2007) (quoting Xiao Ji Chen v. U.S. Dep’t of Justice,
434 F.3d
144, 155 (2d Cir. 2006)). In denying their motion for
extension, the BIA reasonably noted that Petitioners had
waited three years to file their first untimely motion to
reopen and failed to provide sufficient justification for that
delay. Because Petitioners have failed to demonstrate that
any extension was required or merited, they are unable to show
that they were denied fundamental fairness or a full and fair
opportunity to present their claims. See
Burger, 498 F.3d at
134.
C. Departure Bar
The BIA did not abuse its discretion in denying Afrim’s
August 2010 and November 2010 motions to reopen due to
application of the departure bar, as the BIA’s denials were
6
consistent with then-existing controlling precedent. See Xue
Yong Zhang v. Holder,
617 F.3d 650, 660-61 (2d Cir. 2010).
Moreover, because Petitioners fail to identify any flaw in the
BIA’s reasoning that its prior findings with respect to
Adriana’s lack of diligence applied equally to Afrim, they
have not shown any abuse of discretion.
D. Denial of Stays
Any requests for stays of removal are moot given our
denial of these petitions. Regardless, there was no due
process violation. Afrim contends that “[t]here was ample
reason to grant the stay of removal to give time to show the
likelihood of success.” However, it was his burden to
demonstrate his entitlement to a stay, and his failure to do
so did not, as his argument suggests, necessitate that his
motion be granted.

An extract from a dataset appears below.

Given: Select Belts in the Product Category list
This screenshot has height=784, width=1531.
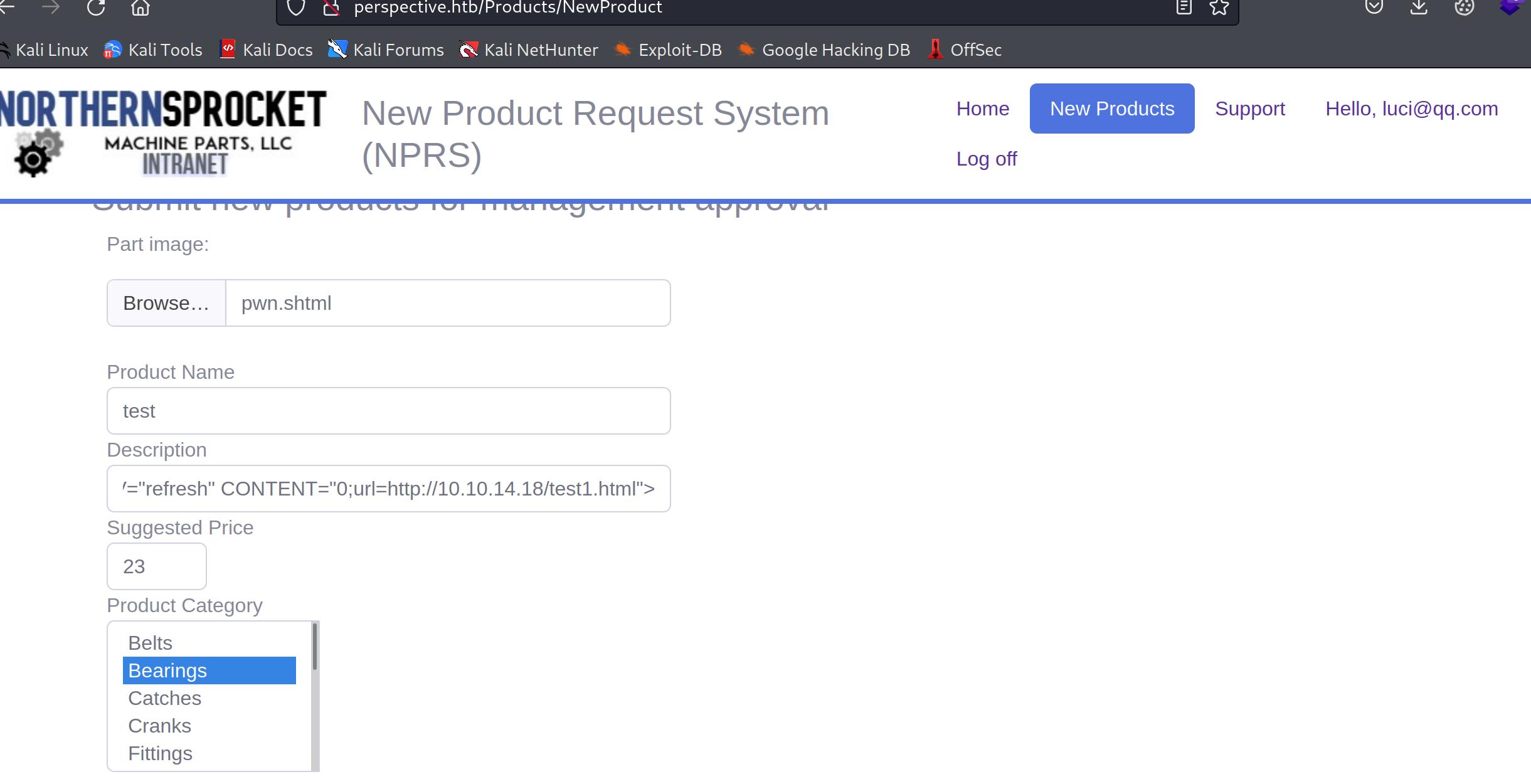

He cites no authority that he was entitled
to a stay or that an extension was merited or required, and he
has failed to establish that he was denied fundamental
fairness or a full and fair opportunity to present his claim,
as needed to demonstrate a due process violation. See
Burger,
498 F.3d at 134. We decline to consider Petitioners’
unsupported allegation that the BIA has an undisclosed policy
of fast-tracking motions to reopen when they are accompanied
by stay requests. Yueqing Zhang v. Gonzales,
426 F.3d 540,
7
545 n.7 (2d Cir. 2005) (deeming abandoned Petitioner’s
challenge to IJ’s finding because he “devote[d] only a single
conclusory sentence to the argument”).
II. Motions to Reconsider
A motion to reconsider must specify errors of fact or law
in the BIA’s decision and be supported with pertinent
authority. See 8 C.F.R. § 1003.2(b)(1); Ke Zhen
Zhao, 265
F.3d at 90. Because the BIA did not err in denying
Petitioners’ August 2010 motion to reopen, which Petitioners
conceded was not completed, the BIA did not abuse its
discretion in denying reconsideration of that decision.
Moreover, as “[a] party may file only one motion to reconsider
any given decision and may not seek reconsideration of a
decision denying a previous motion to reconsider,” 8 C.F.R.
§ 1003.2(b)(2), the BIA did not abuse its discretion in
denying Petitioners’ March 2011 motion to reconsider a prior
denial of reconsideration. See Ke Zhen
Zhao, 265 F.3d at 90.
For the foregoing reasons, the petitions for review are
DENIED. As we have completed our review, the motion for a
stay of removal in this petition is DENIED as moot.